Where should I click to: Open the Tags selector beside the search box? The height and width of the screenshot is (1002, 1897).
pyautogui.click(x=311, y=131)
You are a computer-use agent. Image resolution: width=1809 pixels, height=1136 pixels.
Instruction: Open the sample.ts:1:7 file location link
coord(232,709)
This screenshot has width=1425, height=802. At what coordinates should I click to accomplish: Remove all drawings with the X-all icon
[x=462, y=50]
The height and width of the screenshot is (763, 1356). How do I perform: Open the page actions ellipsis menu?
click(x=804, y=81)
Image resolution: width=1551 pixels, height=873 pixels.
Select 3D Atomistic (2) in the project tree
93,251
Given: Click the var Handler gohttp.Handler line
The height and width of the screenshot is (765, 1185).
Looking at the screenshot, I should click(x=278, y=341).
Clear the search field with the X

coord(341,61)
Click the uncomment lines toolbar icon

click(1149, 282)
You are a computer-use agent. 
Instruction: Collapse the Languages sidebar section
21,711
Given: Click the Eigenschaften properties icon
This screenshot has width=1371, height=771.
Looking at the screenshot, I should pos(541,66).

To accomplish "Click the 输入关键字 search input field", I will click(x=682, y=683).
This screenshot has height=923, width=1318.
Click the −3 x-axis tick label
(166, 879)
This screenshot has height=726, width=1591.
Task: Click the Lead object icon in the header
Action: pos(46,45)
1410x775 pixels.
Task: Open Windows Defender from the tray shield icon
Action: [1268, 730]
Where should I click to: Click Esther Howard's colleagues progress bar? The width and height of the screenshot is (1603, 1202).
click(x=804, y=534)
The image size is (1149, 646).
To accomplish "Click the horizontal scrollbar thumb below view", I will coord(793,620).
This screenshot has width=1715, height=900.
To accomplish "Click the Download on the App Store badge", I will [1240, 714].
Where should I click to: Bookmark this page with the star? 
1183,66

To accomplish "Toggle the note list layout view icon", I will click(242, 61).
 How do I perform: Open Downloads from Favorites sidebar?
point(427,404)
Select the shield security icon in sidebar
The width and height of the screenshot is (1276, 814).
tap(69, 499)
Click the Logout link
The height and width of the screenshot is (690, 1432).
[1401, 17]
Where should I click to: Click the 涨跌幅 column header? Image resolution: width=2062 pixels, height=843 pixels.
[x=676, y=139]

+++

- Your objective: Write out, word for word, every line from the one containing "Where should I click to: Click Esther" through the last line of the records above.

- The answer:
Where should I click to: Click Esther Howard's colleagues progress bar? The width and height of the screenshot is (1603, 1202).
click(x=804, y=534)
The image size is (1149, 646).
To accomplish "Click the horizontal scrollbar thumb below view", I will coord(793,620).
This screenshot has width=1715, height=900.
To accomplish "Click the Download on the App Store badge", I will [1240, 714].
Where should I click to: Bookmark this page with the star? 
1183,66

To accomplish "Toggle the note list layout view icon", I will click(242, 61).
 How do I perform: Open Downloads from Favorites sidebar?
point(427,404)
Select the shield security icon in sidebar
The width and height of the screenshot is (1276, 814).
tap(69, 499)
Click the Logout link
The height and width of the screenshot is (690, 1432).
[1401, 17]
Where should I click to: Click the 涨跌幅 column header? Image resolution: width=2062 pixels, height=843 pixels.
[x=676, y=139]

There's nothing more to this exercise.